Dataset excerpts:
· · ·

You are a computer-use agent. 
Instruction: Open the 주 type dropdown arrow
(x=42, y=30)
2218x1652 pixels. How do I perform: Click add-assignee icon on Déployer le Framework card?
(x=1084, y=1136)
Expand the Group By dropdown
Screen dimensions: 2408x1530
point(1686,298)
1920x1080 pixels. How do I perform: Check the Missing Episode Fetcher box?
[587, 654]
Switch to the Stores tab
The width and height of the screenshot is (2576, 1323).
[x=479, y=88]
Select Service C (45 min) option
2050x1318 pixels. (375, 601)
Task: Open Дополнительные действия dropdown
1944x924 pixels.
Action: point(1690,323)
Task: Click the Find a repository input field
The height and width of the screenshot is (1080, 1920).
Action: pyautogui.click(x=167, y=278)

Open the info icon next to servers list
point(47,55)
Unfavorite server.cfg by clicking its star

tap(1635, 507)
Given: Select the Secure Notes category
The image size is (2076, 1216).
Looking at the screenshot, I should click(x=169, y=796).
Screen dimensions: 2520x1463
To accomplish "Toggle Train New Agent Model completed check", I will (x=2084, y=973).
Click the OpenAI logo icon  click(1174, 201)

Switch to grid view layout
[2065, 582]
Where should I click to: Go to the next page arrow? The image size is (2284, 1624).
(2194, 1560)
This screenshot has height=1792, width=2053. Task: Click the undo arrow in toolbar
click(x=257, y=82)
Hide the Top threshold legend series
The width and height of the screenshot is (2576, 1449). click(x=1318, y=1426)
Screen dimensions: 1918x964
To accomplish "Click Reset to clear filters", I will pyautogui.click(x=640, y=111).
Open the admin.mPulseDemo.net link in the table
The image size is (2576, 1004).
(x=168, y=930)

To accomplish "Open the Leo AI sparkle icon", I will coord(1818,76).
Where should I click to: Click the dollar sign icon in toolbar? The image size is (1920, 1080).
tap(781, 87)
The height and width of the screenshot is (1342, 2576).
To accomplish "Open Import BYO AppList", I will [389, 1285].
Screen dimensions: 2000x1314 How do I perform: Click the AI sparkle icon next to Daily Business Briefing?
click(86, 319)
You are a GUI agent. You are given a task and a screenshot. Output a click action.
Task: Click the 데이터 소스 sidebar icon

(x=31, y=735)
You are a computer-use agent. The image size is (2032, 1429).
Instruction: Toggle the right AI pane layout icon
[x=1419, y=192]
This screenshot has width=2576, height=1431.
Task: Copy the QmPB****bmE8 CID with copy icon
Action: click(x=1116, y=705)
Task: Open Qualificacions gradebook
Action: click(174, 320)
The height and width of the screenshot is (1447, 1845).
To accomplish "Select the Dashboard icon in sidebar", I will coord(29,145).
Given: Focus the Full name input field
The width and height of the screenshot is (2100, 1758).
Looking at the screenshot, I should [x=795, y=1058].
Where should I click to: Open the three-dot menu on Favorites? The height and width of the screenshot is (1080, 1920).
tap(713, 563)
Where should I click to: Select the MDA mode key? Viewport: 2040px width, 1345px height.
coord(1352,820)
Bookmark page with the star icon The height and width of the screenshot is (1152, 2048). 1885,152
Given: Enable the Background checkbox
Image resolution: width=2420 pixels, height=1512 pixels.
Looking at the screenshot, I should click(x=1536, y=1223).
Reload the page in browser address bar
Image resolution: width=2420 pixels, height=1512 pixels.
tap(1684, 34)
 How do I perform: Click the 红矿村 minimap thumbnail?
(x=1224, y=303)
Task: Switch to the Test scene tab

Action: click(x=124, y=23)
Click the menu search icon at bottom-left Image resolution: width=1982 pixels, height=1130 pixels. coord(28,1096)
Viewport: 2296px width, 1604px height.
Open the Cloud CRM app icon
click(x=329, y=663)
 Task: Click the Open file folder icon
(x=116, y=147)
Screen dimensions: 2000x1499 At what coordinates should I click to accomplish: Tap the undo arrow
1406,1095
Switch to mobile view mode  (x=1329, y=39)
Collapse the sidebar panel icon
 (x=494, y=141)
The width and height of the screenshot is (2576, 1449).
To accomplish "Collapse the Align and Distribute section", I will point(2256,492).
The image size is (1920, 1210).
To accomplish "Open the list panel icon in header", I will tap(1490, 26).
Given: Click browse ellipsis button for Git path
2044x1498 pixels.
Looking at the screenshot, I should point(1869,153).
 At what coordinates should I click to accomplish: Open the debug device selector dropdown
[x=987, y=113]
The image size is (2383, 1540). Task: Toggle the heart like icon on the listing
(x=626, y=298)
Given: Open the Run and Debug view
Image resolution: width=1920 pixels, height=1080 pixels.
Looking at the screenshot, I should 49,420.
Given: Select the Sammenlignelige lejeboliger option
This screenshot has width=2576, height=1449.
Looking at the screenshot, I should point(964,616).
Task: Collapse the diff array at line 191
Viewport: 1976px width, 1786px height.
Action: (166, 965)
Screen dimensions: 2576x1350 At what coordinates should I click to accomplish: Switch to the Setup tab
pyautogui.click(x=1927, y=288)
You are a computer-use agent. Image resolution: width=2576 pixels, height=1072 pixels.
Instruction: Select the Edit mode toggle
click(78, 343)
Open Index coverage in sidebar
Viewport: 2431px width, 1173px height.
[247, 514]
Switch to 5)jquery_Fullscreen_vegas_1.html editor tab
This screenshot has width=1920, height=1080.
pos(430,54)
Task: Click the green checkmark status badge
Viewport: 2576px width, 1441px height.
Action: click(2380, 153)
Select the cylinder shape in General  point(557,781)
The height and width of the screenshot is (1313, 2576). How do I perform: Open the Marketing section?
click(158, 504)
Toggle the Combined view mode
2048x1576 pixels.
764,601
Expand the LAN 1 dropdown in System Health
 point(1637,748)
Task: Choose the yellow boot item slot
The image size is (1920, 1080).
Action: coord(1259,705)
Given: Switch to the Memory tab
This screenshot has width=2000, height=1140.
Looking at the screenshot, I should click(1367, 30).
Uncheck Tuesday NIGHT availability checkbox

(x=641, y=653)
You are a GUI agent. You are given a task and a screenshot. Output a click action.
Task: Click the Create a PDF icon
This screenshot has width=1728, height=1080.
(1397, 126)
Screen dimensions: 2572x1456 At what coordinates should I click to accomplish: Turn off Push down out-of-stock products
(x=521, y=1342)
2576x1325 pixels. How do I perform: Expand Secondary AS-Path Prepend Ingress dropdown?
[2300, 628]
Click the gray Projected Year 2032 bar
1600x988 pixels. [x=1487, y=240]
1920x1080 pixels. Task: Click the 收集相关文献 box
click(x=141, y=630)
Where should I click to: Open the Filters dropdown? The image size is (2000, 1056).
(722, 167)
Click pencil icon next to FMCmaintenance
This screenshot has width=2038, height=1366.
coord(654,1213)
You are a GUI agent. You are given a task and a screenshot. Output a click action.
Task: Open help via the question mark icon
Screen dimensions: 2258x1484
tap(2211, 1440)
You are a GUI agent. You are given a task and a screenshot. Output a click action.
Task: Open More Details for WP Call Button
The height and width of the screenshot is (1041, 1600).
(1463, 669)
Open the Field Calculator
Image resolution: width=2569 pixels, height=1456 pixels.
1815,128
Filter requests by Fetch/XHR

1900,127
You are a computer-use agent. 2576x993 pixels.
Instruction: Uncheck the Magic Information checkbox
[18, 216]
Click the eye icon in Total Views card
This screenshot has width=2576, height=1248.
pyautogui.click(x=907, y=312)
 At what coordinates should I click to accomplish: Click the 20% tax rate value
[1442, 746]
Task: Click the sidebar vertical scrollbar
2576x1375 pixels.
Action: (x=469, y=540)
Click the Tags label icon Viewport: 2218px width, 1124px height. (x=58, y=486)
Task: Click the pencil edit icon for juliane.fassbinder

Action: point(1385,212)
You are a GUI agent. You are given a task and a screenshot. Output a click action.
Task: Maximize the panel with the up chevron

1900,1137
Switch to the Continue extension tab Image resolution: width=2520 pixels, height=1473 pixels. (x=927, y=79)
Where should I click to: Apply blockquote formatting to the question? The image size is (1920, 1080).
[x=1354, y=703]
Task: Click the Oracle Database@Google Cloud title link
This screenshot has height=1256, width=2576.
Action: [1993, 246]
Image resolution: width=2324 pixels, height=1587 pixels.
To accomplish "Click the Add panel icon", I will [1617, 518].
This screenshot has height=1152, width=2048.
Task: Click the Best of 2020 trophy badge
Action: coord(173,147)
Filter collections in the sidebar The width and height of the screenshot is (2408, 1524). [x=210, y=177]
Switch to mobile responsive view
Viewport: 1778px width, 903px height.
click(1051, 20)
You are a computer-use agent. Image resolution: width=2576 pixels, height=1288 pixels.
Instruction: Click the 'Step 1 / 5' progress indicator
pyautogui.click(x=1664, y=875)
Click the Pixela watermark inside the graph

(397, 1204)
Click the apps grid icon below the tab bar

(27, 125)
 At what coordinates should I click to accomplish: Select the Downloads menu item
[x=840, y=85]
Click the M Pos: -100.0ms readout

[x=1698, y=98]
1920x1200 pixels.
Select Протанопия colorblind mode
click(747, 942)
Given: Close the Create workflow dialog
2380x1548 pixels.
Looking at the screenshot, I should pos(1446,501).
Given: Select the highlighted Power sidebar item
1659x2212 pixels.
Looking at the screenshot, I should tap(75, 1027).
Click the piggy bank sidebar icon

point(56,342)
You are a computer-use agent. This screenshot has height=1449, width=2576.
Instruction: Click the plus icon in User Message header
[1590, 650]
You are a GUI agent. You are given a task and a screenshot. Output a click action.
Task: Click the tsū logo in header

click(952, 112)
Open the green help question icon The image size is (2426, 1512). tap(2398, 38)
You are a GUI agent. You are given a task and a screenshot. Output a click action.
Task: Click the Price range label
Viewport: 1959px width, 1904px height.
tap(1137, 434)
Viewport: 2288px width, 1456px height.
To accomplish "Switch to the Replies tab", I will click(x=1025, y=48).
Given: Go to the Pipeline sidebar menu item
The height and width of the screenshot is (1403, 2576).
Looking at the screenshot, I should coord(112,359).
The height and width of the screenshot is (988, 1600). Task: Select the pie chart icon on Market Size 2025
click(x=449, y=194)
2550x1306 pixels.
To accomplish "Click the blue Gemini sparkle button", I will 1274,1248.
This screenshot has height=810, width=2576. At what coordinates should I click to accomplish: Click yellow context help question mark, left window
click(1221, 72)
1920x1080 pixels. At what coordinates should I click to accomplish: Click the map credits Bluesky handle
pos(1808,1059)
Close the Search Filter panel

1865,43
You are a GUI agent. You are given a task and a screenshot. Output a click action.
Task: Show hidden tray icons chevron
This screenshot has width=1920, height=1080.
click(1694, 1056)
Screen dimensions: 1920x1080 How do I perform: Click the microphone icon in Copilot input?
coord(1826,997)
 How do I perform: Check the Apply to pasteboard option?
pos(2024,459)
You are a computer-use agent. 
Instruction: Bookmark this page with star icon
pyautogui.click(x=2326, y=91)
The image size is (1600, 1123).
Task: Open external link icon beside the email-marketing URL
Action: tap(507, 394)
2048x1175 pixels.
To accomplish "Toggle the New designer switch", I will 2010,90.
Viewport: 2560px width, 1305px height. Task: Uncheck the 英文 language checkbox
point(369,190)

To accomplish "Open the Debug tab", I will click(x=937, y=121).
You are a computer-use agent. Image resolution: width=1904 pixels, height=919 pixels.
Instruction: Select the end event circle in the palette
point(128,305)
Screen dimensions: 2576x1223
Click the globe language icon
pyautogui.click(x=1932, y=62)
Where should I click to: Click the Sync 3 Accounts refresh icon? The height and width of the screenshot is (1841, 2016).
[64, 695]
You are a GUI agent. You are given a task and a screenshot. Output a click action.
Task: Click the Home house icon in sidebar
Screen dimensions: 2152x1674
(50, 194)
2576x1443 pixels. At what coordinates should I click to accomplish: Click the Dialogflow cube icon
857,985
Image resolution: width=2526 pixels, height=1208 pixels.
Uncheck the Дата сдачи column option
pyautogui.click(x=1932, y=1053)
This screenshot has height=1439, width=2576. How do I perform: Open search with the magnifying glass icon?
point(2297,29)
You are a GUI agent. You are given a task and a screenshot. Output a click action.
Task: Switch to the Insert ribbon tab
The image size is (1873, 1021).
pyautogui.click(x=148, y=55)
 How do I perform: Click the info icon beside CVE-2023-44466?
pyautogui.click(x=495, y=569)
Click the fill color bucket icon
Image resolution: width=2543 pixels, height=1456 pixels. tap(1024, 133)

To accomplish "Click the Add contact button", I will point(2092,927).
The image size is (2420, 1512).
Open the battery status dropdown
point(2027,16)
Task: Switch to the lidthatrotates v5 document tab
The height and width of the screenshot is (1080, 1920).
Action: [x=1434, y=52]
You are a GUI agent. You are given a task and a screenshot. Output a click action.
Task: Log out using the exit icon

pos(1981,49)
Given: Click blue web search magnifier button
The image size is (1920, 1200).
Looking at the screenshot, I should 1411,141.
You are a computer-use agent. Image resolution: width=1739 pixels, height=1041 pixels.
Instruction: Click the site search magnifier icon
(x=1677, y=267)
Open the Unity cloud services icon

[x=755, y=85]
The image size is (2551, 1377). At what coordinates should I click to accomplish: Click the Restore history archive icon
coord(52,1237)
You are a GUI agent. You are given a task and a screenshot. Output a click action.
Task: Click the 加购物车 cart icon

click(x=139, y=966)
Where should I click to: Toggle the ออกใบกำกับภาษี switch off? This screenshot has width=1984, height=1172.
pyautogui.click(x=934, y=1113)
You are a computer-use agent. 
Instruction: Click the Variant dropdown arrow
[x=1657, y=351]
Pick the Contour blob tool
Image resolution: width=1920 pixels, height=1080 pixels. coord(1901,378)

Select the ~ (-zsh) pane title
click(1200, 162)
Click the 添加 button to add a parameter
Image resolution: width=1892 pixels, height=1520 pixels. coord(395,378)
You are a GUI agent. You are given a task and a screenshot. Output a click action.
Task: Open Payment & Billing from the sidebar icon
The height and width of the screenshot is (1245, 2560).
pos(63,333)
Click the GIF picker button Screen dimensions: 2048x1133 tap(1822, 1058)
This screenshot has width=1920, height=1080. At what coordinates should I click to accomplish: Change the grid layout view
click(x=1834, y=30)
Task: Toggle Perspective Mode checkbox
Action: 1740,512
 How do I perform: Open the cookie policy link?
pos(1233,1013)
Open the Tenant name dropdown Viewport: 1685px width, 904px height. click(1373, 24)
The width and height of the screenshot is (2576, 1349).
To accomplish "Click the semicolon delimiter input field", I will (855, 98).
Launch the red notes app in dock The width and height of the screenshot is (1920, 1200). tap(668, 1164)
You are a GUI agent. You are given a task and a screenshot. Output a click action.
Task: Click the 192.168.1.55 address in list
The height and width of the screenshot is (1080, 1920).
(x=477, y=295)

· · ·

WHAT YOU NEED TO DO:
Return only the part of the records above that opens with the line containing "Task: Maximize the panel with the up chevron" and closes with the line containing "Switch to the Continue", ends included.

ANSWER TO THIS PROBLEM:
Task: Maximize the panel with the up chevron

1900,1137
Switch to the Continue extension tab Image resolution: width=2520 pixels, height=1473 pixels. (x=927, y=79)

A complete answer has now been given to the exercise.